Interview : Pascal Terrasse, député de l’Ardèche, nous parle d'économie collaborative
Le 8 février dernier, Monsieur le Député Pascal Terrasse a remis au Premier Ministre son rapport sur les enjeux de l’économie collaborative. Dans ce rapport, l'élu dévoile une série de propositions pour encadrer légalement cette nouvelle forme d’économie basée sur le partage, sans pour autant freiner son développement. Nous avons donc souhaité en savoir plus sur sa vision de l’économie collaborative, en particulier dans le secteur de la mobilité, ainsi que ses préconisations pour l’avenir de ce nouveau modèle.
Karos : Le rapport que vous avez remis au Premier ministre dresse un bilan globalement positif de l'économie collaborative. En quoi ces nouvelles pratiques sont-elles vecteur de progrès social ?
P. Terrasse : Le rapport fait deux constats. Tout d’abord, l’économie collaborative n’est pas synonyme d’« uberisation » de la société. C’est avant tout l'économie des communs, du partage et de l'échange. C’est aussi une forme nouvelle d’intelligence collective dans la gestion des ressources et l’organisation des échanges. Deuxièmement, l’économie collaborative supprime l’intermédiation et donc des coûts pour les prestataires et les usagers. Elle soutient donc le pouvoir d’achat des consommateurs et améliore les opportunités d’emploi de personnes qui peuvent en être éloignées.Le véritable progrès social de l’économie collaborative réside dans le fait qu’elle repose sur un modèle de développement beaucoup plus horizontal. Les nouvelles générations en ont assez du système hiérarchique. Elles se détournent petit à petit de la propriété et privilégient désormais l’usage. De nouvelles aspirations sociétales apparaissent : limiter le gaspillage, donner une seconde vie aux objets, favoriser les circuits-courts…L’appétit de consommation se double à présent d’une conscience assez claire que la planète ne pourra pas le supporter durablement. Le consumérisme tel qu’on l’a connu va disparaître au profit d’une société plus solidaire.

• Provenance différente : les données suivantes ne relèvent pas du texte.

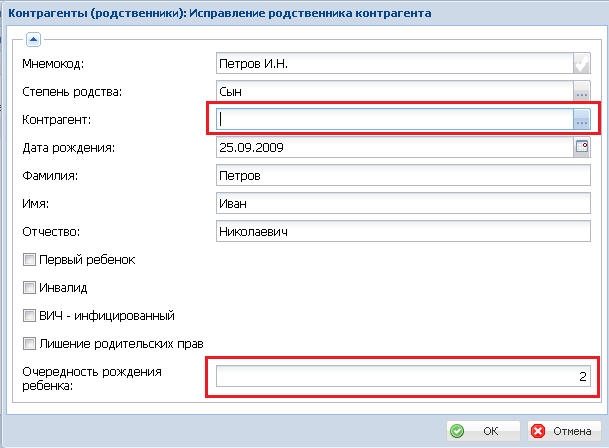
Task: Open the calendar picker for Дата рождения
Action: coord(582,148)
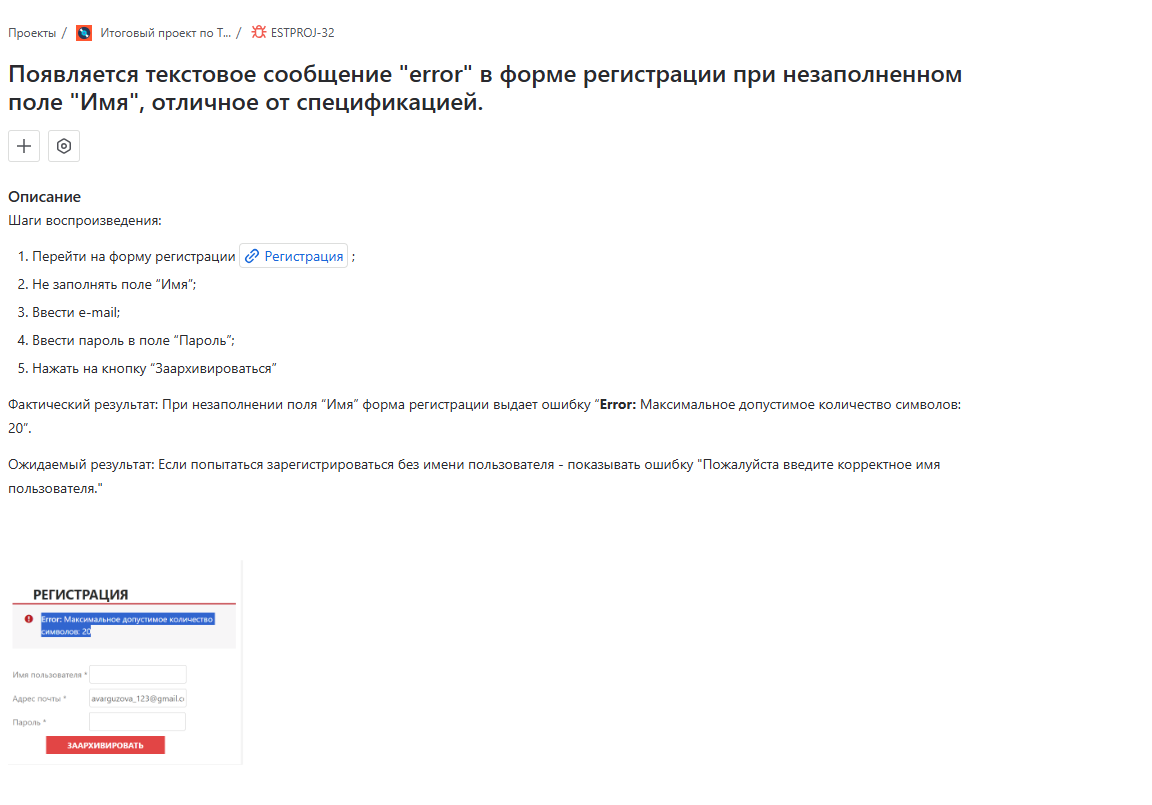Click the Ожидаемый результат paragraph
1152x805 pixels.
(x=473, y=476)
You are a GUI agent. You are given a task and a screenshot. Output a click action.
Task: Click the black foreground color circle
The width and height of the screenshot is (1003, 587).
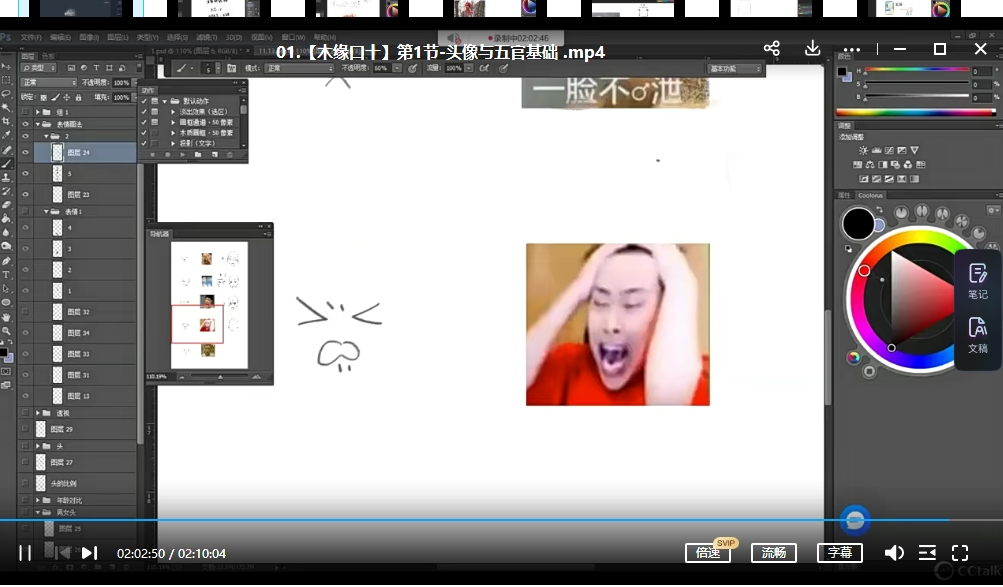pos(858,224)
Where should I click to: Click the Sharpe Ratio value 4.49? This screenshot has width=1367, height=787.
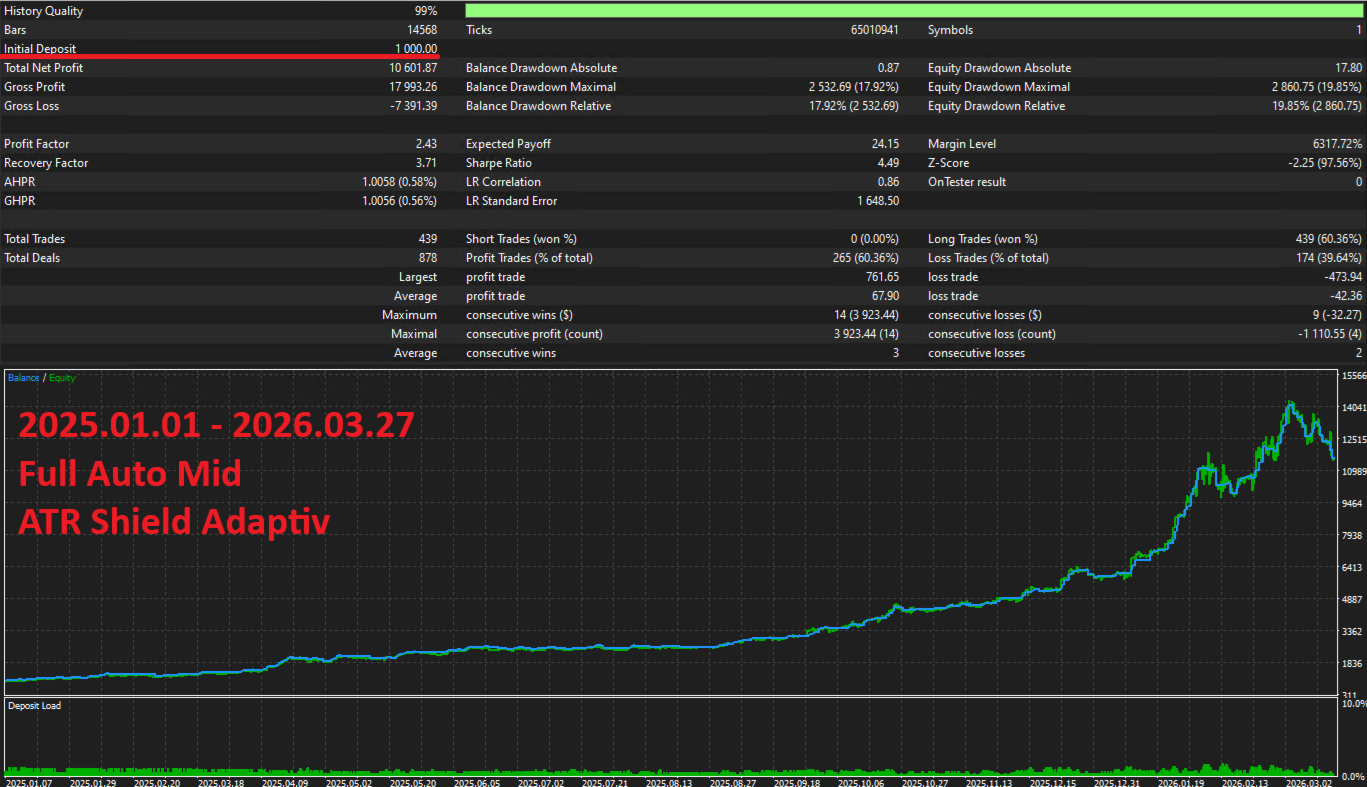(x=887, y=163)
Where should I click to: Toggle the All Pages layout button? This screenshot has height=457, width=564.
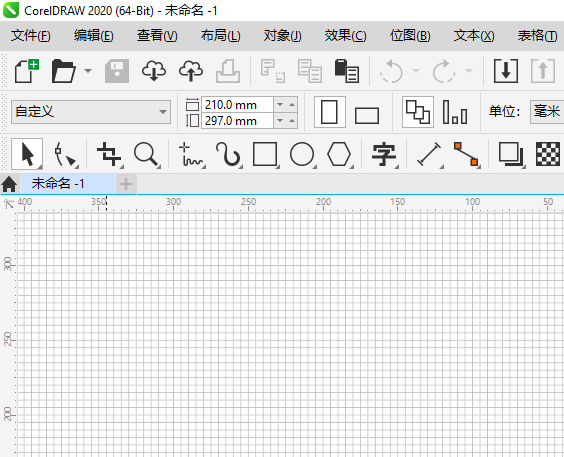tap(418, 112)
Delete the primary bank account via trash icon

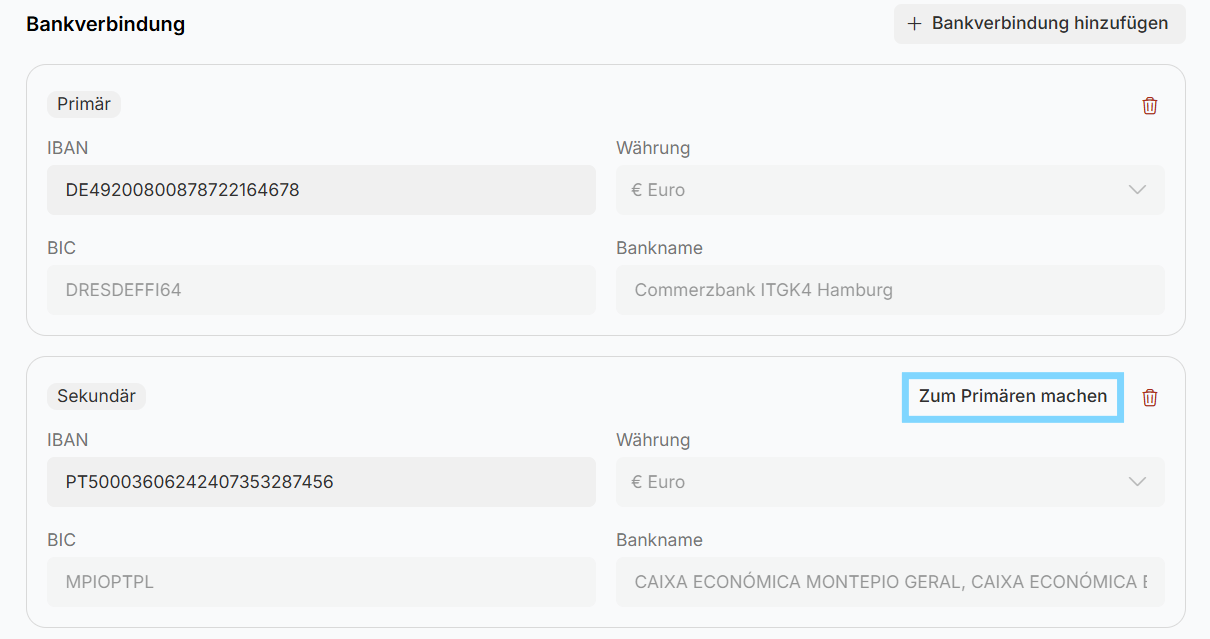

Karos : Votre rapport évoque à plusieurs reprises la notion de « travail ». Pourtant, il y a bien des activités de l’économie collaborative, comme partager un trajet en covoiturage ou louer sa voiture un week-end, qui ne relèvent pas d’une prestation travaillée, soumise au droit social ?
P. Terrasse : Les plateformes qui proposent effectivement des initiatives collaboratives abritent essentiellement des particuliers qui louent, prêtent ou vendent leurs biens (voiture, appartement, meubles etc.) de manière occasionnelle. Ils interviennent donc en marge de leur activité principale, de laquelle ils tirent l’essentiel de leurs revenus (salarié, étudiant, retraité…). Dans ce cas, on ne peut pas parler de « travail ».Le rapport distingue bien ce qui relève d’une part, de l’activité d’un particulier qui, occasionnellement, va faire de l’autopartage, louer sa résidence principale quelques semaines par an, ou vendre des biens de seconde main. Et d’autre part, l’activité de professionnels.La médiatisation du cas « Uber » a en fait polarisé le débat autour des « travailleurs » de l’économie collaborative, alors que la question soulevée (nature du lien entre la plateforme et les chauffeurs) est plus spécifique à la profession de chauffeur de taxi que véritablement représentative du secteur de l’économie collaborative. En définitive, seuls 5% des Français tirent plus de 50% de leurs revenus de l’économie collaborative.
Karos : Suite à votre rapport, quelles sont les prochaines étapes attendues en vue de sécuriser le cadre législatif et juridique de l'économie collaborative ?
P.Terrasse : Bien que nous ne disposions pas, comme en Italie ou en Angleterre, d’un dispositif de transaction, un travail est actuellement en cours pour que les grands opérateurs de l’économie collaborative et du numérique s’acquittent de leurs impôts en France. Dans ce sens, Google vient par exemple d’être redressé à hauteur de 1,6 milliard d’euros. Les organisations internationales et l’Union européenne doivent maintenant faire prévaloir l’acquittement des impôts dans les États où s’exerce l’activité. La question de l’amélioration des conditions de protection sociale et d’emploi des personnes qui ont recours aux plateformes de l’économie collaborative est également prioritaire. Le Compte personnel d’activité est en cela une très bonne réponse. Il a déjà introduit une révolution véritable en déconnectant les droits des statuts pour les rattacher à un individu. En matière de formation, de pénibilité, etc., l’individu emportera ses droits, quel que soit son statut futur. C’est une avancée majeure.Enfin, pour plus de lisibilité, il faudra qu’à terme l’administration fiscale clarifie sa position sur la distinction entre revenu et partage de frais et que l’administration sociale en fasse de même sur la notion d’activité professionnelle.